I posted an editorial suggesting physicians become more comfortable introducing themselves as physicians, this will help a vulnerable patient avoid mistaking them as a doctor (of nursing, PT, audiology etc) and we would not want to mislead them. I think the time has come for them to be physicians, a noble calling, perhaps one of the noblest. Of course they rage against sharing a title except it really isn’t their truest title, nor is it ours. It defines a level of education, not a level of clinical expertise.

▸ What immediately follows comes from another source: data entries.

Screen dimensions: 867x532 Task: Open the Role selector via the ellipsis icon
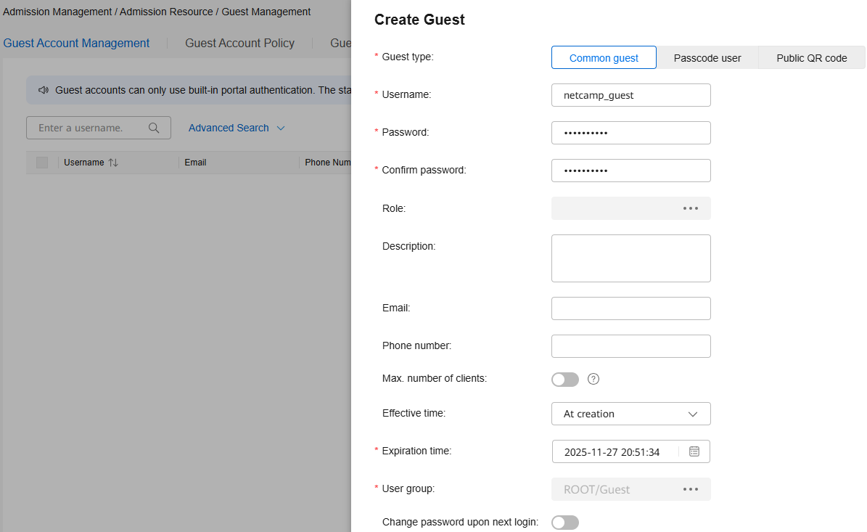click(x=689, y=208)
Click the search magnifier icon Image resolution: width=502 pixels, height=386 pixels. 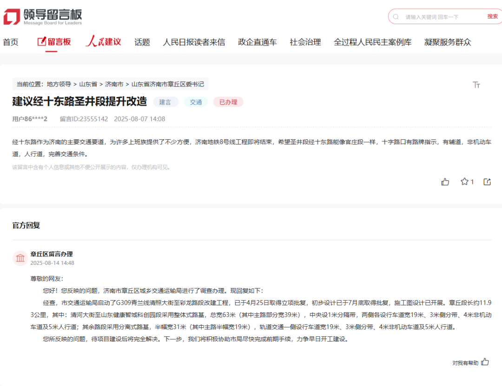click(x=396, y=17)
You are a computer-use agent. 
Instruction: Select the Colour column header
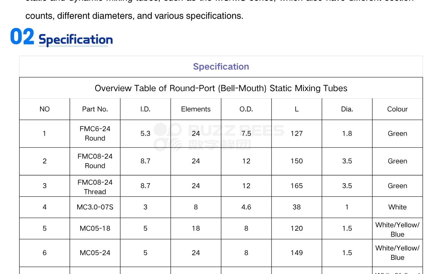[x=397, y=109]
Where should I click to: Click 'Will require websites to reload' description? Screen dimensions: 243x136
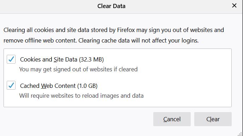click(x=81, y=96)
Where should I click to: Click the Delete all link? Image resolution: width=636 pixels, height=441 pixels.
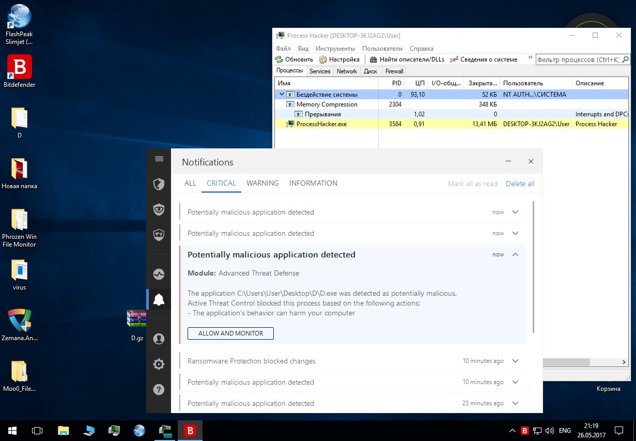520,184

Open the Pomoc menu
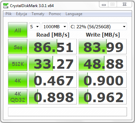[x=55, y=14]
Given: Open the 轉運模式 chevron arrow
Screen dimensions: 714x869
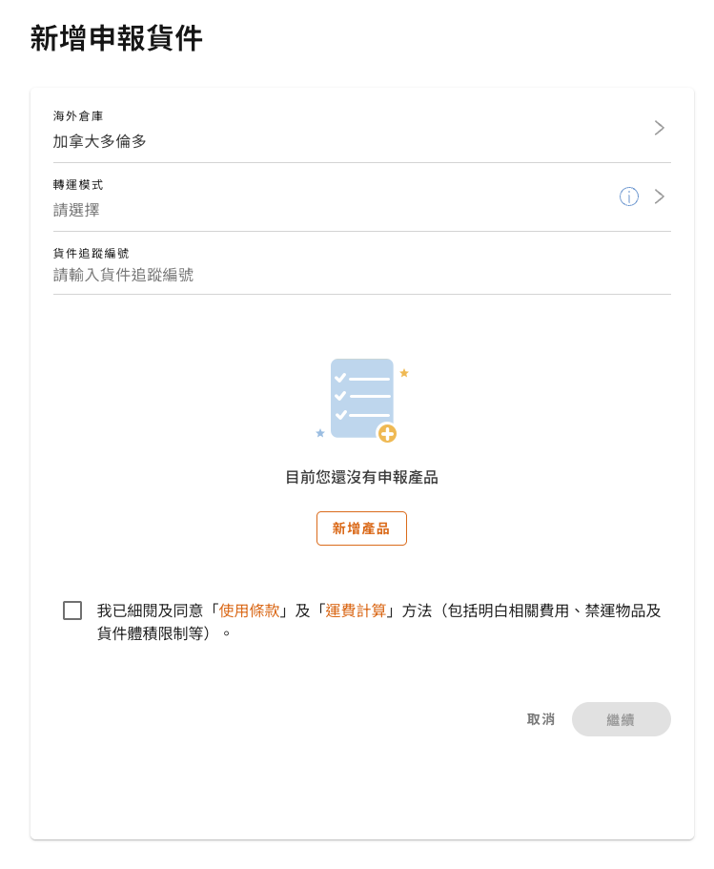Looking at the screenshot, I should [659, 197].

Physician and Nurse Practitioner define our areas of expertise as you have so eloquently described. (I really love that description) 

You have a great voice and I understand why you like ‘cops/robbers’ and ‘nurses/doctors’, but i do believe holding so firmly to ideology such as this only makes the obstacles in defining ourselves larger.

I challenge you to partake the DNP journey, not to change your ability to be a clinician but to perhaps change your ability to understand. I think you would have a shift in perspective (maybe it will make you more solid in your current opinion, who knows).

Unification, in my opinion, will come from supporting the leadership in the profession. The leadership has studied this issue for over a decade, published a position paper in 2004, years after they started the journey of looking at this, and they made a decision. Unification will come when we stop trying to buck, and argue against a forged path by a leadership that does not have a track record of running us astray on tangents fraught with self serving decisions.
Unification can come if we can direct gifts like yours toward it.

Thank you for your work, it was a pleasure to read and I have posted the link on other sites to raise awareness of all these issues.

#9 | On January 04, 2011, Carla said:

Thanks for your thoughtful reading of this article and for sharing your comments.